I don't think you need datetime
for this simple task.
You can use string slicing here to return of tuple of strings in "DD-MM"
format. You can slice everything up until the 2nd character(but not including) with [:2]
, and everything after the second character with [2:]
. Then you can just put a dash "-"
between the slices.
>>> dates = 1104, 1504, 1704, 2204
>>> tuple(f"{x[:2]}-{x[2:]}" for x in map(str, dates))

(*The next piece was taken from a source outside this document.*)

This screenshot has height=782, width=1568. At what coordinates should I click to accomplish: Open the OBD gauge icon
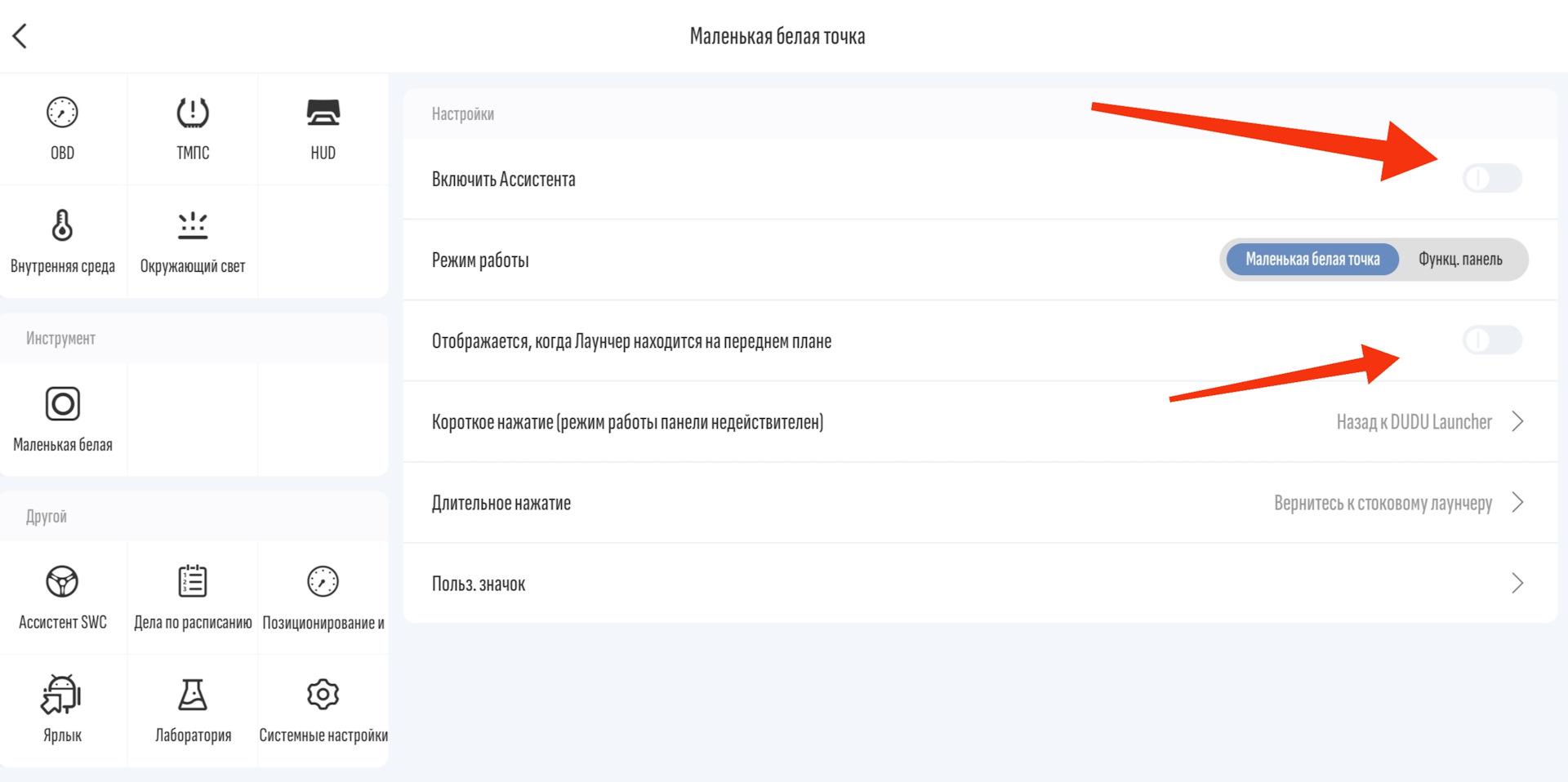pos(62,113)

('11-04', '15-04', '17-04', '22-04')
I returned a tuple
since dates
is that type. I also converted the integers from dates
to str
using map
, since you can't slice integers. You can also use f-strings to format the slices into "DD-MM"
format.
Also I'm assuming you wanted your expected output to be a tuple of strings, since dates = 11-04, 15-04, 17-04, 22-04
alone would be invalid.
Update
If you want to extract the dates from input()
, you pass in input delimited by ","
to split into a list of strings:
>>> dates = input()
1104, 1504, 1704, 2204
>>> dates
'1104, 1504, 1704, 2204'
>>> tuple(f"{x[:2]}-{x[2:]}" for x in map(str.strip, dates.split(",")))
('11-04', '15-04', '17-04', '22-04')
Which also strips leftover whitespace with str.strip
, since inputs could possibly be 1104, 1504, 1704, 2204
, 1104,1504,1704,2204
, 1104, 1504,1704, 2204
etc. Its much easier to just split on ","
, then strip the whitespace afterwards.